GRAND RAPIDS, Mich. — The Gerald R. Ford Presidential Museum in western Michigan is displaying its own version of a statue that will be aboard the aircraft carrier USS Gerald Ford when it deploys.
The 7-foot tall statue of Ford was unveiled last year and the smaller, 2-foot version, known as a maquette, has been added to the Grand Rapids museum’s recently redone World War II exhibit.
The small bronze work was created by Grand Rapids native and sculptor Brett Grill, the Grand Rapids Press reported.
“We wanted it to be an inspiring image obviously his eyes are tilting upwards, he is sort of looking forward into his future. So we hope there is some sort of inspiration in it,” Grill said.
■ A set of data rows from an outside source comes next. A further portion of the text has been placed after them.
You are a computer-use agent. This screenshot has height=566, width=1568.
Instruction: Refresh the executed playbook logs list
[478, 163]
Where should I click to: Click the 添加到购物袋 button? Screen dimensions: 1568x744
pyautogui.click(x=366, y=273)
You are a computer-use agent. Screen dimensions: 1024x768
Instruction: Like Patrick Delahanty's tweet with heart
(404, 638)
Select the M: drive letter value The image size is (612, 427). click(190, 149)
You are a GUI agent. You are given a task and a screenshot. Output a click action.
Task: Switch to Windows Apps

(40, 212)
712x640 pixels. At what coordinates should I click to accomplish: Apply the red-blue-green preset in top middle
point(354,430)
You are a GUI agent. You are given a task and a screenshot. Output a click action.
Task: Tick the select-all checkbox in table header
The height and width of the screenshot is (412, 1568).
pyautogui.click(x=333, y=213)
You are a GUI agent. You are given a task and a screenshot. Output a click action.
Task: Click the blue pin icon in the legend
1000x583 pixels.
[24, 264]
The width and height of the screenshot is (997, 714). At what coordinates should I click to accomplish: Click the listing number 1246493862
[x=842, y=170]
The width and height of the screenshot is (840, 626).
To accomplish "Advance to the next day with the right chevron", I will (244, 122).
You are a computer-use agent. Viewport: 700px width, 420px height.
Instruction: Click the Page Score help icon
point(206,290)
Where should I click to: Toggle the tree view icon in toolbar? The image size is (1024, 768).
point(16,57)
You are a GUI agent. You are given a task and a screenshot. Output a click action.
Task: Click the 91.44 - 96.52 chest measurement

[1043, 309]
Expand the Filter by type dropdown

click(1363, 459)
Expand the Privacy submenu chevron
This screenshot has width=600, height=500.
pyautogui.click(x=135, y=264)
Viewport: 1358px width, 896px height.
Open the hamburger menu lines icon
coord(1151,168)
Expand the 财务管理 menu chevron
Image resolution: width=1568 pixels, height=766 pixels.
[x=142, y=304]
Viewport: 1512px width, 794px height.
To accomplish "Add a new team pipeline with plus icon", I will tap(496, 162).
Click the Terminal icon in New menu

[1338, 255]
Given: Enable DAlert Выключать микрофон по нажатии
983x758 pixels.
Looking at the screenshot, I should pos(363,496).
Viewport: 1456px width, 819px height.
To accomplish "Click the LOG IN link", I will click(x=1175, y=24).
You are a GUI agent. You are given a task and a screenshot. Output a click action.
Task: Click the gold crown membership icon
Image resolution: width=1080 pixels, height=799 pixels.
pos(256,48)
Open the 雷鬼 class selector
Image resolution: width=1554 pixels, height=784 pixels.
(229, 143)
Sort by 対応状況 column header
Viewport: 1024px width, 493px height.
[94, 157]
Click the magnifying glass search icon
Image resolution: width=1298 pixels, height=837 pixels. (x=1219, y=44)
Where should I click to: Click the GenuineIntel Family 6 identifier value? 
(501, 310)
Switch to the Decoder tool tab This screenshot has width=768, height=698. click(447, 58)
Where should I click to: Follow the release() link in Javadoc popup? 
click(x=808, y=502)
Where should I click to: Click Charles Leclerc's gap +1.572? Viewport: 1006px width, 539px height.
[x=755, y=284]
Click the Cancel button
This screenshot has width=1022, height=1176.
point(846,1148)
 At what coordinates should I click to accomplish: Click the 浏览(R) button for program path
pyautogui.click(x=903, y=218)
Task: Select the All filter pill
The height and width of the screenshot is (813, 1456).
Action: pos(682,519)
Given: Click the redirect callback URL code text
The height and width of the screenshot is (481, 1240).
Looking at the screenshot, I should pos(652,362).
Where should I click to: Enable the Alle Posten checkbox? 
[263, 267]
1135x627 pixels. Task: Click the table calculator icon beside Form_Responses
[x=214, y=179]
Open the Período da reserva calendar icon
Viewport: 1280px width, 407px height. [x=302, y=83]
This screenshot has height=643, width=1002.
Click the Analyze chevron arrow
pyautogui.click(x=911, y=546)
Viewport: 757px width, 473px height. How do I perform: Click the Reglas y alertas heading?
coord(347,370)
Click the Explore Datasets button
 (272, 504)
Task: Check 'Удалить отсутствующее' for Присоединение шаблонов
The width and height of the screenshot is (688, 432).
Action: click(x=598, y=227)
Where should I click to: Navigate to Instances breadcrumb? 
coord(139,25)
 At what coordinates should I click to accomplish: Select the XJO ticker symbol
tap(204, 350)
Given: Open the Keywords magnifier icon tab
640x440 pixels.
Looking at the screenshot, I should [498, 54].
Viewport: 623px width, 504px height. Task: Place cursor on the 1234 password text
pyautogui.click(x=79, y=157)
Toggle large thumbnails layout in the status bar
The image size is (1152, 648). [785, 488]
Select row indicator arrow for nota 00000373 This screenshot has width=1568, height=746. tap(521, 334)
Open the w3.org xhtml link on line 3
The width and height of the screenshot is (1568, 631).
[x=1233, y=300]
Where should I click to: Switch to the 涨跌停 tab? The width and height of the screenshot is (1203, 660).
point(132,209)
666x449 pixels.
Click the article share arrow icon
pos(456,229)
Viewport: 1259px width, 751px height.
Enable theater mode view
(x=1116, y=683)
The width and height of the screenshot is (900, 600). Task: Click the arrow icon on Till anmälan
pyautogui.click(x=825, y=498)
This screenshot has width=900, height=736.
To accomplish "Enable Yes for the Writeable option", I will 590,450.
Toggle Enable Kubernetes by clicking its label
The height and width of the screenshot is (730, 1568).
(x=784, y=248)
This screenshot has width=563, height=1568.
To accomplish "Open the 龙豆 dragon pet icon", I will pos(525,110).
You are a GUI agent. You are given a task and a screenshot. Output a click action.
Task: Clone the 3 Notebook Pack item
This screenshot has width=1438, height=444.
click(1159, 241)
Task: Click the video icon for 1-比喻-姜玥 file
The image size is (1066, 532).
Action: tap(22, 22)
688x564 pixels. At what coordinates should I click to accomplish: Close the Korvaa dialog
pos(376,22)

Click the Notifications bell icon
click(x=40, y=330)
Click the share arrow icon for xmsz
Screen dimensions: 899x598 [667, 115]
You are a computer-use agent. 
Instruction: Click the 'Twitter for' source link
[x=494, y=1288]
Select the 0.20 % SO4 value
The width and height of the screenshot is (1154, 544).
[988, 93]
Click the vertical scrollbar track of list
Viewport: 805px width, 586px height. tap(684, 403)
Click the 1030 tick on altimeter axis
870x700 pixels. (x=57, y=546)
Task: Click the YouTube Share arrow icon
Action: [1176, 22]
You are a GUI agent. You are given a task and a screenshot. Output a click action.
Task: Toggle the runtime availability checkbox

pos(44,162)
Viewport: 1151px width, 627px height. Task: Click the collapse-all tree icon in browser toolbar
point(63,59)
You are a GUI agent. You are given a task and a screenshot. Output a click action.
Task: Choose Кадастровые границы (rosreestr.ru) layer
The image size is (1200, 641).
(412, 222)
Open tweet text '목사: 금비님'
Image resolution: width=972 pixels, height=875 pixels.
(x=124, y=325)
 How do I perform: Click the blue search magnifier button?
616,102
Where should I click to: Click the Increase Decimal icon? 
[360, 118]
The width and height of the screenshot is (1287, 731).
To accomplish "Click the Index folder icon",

The statue illustrates Ford posing in the ship’s scupper rail with a modern navigation device, known as a sextant, in hand.
“Ford was fairly influential in his role as a navigation officer,” curator Jamie Draper said. “He was an athletic officer and the ships historian.
Draper noted that the piece reflects the life Ford lived, “which was about purpose, driven activity and service.”
Ford died in 2006, and former first lady Betty Ford died in 2011. They lived in Rancho Mirage, California, for decades.
Gerald Ford was a congressman from Grand Rapids before becoming vice president and then president following Richard Nixon’s 1974 resignation.